__WHAT THE TASK ASKS__:
Every record is to be restated exactly, with nothing left out.

WORKING DATA Block Start

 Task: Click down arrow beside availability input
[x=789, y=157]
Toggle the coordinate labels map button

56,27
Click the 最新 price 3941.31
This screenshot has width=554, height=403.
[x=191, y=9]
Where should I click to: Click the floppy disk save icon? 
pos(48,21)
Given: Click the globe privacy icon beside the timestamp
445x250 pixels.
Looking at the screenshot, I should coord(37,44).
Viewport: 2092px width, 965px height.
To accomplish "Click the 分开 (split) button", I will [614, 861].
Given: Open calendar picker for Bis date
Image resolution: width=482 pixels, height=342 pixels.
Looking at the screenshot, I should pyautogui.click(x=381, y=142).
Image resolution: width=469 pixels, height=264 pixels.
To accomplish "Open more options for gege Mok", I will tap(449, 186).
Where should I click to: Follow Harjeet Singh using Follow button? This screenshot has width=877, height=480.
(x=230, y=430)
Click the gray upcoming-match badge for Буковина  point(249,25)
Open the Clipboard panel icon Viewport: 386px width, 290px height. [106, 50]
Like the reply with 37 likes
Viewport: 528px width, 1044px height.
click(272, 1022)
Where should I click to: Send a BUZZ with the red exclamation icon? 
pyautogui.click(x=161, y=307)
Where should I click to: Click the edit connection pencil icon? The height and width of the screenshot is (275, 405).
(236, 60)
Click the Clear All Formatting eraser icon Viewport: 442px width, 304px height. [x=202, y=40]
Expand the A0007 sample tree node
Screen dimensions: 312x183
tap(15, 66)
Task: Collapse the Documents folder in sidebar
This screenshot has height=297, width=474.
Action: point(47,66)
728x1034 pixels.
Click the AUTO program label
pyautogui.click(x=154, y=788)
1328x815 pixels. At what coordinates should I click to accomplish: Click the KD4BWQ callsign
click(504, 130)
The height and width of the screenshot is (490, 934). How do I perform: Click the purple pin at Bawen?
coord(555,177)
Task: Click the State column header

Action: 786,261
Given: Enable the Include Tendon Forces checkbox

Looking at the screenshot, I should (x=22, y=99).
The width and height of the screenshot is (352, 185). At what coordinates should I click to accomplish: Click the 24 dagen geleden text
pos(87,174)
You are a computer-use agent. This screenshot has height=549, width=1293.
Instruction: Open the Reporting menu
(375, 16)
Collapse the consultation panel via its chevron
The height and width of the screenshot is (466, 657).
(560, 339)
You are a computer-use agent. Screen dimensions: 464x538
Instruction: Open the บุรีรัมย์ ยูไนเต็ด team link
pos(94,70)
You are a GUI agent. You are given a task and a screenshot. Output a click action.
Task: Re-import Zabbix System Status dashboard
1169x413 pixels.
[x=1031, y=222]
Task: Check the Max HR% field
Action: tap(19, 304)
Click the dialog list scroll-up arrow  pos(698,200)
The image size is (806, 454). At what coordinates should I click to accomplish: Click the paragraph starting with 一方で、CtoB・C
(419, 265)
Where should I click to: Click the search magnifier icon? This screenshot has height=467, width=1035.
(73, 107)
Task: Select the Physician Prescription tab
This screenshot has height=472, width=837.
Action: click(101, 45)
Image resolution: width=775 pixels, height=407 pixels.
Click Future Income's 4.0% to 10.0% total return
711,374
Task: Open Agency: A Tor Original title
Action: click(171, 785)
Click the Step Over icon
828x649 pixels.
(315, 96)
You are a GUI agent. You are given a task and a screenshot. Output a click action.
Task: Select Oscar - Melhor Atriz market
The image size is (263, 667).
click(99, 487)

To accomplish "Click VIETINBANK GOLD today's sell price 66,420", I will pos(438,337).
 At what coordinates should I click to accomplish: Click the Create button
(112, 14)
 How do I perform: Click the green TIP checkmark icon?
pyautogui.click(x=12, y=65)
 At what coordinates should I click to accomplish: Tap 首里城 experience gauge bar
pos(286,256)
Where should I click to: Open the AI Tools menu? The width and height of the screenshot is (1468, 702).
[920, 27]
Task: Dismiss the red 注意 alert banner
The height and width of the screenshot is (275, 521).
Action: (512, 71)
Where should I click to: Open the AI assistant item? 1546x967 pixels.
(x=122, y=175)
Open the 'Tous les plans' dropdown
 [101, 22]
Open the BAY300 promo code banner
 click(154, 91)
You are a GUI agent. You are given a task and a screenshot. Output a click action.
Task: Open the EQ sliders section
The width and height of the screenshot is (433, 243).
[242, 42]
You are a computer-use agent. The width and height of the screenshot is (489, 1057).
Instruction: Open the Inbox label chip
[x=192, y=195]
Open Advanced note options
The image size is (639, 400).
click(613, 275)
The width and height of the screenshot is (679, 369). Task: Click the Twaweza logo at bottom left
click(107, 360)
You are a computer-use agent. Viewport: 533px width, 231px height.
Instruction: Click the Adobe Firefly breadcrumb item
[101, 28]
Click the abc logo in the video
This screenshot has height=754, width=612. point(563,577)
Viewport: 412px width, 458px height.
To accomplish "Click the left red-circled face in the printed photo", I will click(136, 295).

WORKING DATA Block End

__EXERCISE OUTPUT__:
 Task: Click down arrow beside availability input
[x=789, y=157]
Toggle the coordinate labels map button

56,27
Click the 最新 price 3941.31
This screenshot has width=554, height=403.
[x=191, y=9]
Where should I click to: Click the floppy disk save icon? 
pos(48,21)
Given: Click the globe privacy icon beside the timestamp
445x250 pixels.
Looking at the screenshot, I should coord(37,44).
Viewport: 2092px width, 965px height.
To accomplish "Click the 分开 (split) button", I will [614, 861].
Given: Open calendar picker for Bis date
Image resolution: width=482 pixels, height=342 pixels.
Looking at the screenshot, I should pyautogui.click(x=381, y=142).
Image resolution: width=469 pixels, height=264 pixels.
To accomplish "Open more options for gege Mok", I will tap(449, 186).
Where should I click to: Follow Harjeet Singh using Follow button? This screenshot has width=877, height=480.
(x=230, y=430)
Click the gray upcoming-match badge for Буковина  point(249,25)
Open the Clipboard panel icon Viewport: 386px width, 290px height. [106, 50]
Like the reply with 37 likes
Viewport: 528px width, 1044px height.
click(272, 1022)
Where should I click to: Send a BUZZ with the red exclamation icon? 
pyautogui.click(x=161, y=307)
Where should I click to: Click the edit connection pencil icon? The height and width of the screenshot is (275, 405).
(236, 60)
Click the Clear All Formatting eraser icon Viewport: 442px width, 304px height. [x=202, y=40]
Expand the A0007 sample tree node
Screen dimensions: 312x183
tap(15, 66)
Task: Collapse the Documents folder in sidebar
This screenshot has height=297, width=474.
Action: point(47,66)
728x1034 pixels.
Click the AUTO program label
pyautogui.click(x=154, y=788)
1328x815 pixels. At what coordinates should I click to accomplish: Click the KD4BWQ callsign
click(504, 130)
The height and width of the screenshot is (490, 934). How do I perform: Click the purple pin at Bawen?
coord(555,177)
Task: Click the State column header

Action: 786,261
Given: Enable the Include Tendon Forces checkbox

Looking at the screenshot, I should (x=22, y=99).
The width and height of the screenshot is (352, 185). At what coordinates should I click to accomplish: Click the 24 dagen geleden text
pos(87,174)
You are a computer-use agent. This screenshot has height=549, width=1293.
Instruction: Open the Reporting menu
(375, 16)
Collapse the consultation panel via its chevron
The height and width of the screenshot is (466, 657).
(560, 339)
You are a computer-use agent. Screen dimensions: 464x538
Instruction: Open the บุรีรัมย์ ยูไนเต็ด team link
pos(94,70)
You are a GUI agent. You are given a task and a screenshot. Output a click action.
Task: Re-import Zabbix System Status dashboard
1169x413 pixels.
[x=1031, y=222]
Task: Check the Max HR% field
Action: tap(19, 304)
Click the dialog list scroll-up arrow  pos(698,200)
The image size is (806, 454). At what coordinates should I click to accomplish: Click the paragraph starting with 一方で、CtoB・C
(419, 265)
Where should I click to: Click the search magnifier icon? This screenshot has height=467, width=1035.
(73, 107)
Task: Select the Physician Prescription tab
This screenshot has height=472, width=837.
Action: click(101, 45)
Image resolution: width=775 pixels, height=407 pixels.
Click Future Income's 4.0% to 10.0% total return
711,374
Task: Open Agency: A Tor Original title
Action: click(171, 785)
Click the Step Over icon
828x649 pixels.
(315, 96)
You are a GUI agent. You are given a task and a screenshot. Output a click action.
Task: Select Oscar - Melhor Atriz market
The image size is (263, 667).
click(99, 487)

To accomplish "Click VIETINBANK GOLD today's sell price 66,420", I will pos(438,337).
 At what coordinates should I click to accomplish: Click the Create button
(112, 14)
 How do I perform: Click the green TIP checkmark icon?
pyautogui.click(x=12, y=65)
 At what coordinates should I click to accomplish: Tap 首里城 experience gauge bar
pos(286,256)
Where should I click to: Open the AI Tools menu? The width and height of the screenshot is (1468, 702).
[920, 27]
Task: Dismiss the red 注意 alert banner
The height and width of the screenshot is (275, 521).
Action: (512, 71)
Where should I click to: Open the AI assistant item? 1546x967 pixels.
(x=122, y=175)
Open the 'Tous les plans' dropdown
 [101, 22]
Open the BAY300 promo code banner
 click(154, 91)
You are a GUI agent. You are given a task and a screenshot. Output a click action.
Task: Open the EQ sliders section
The width and height of the screenshot is (433, 243).
[242, 42]
You are a computer-use agent. The width and height of the screenshot is (489, 1057).
Instruction: Open the Inbox label chip
[x=192, y=195]
Open Advanced note options
The image size is (639, 400).
click(613, 275)
The width and height of the screenshot is (679, 369). Task: Click the Twaweza logo at bottom left
click(107, 360)
You are a computer-use agent. Viewport: 533px width, 231px height.
Instruction: Click the Adobe Firefly breadcrumb item
[101, 28]
Click the abc logo in the video
This screenshot has height=754, width=612. point(563,577)
Viewport: 412px width, 458px height.
To accomplish "Click the left red-circled face in the printed photo", I will click(136, 295).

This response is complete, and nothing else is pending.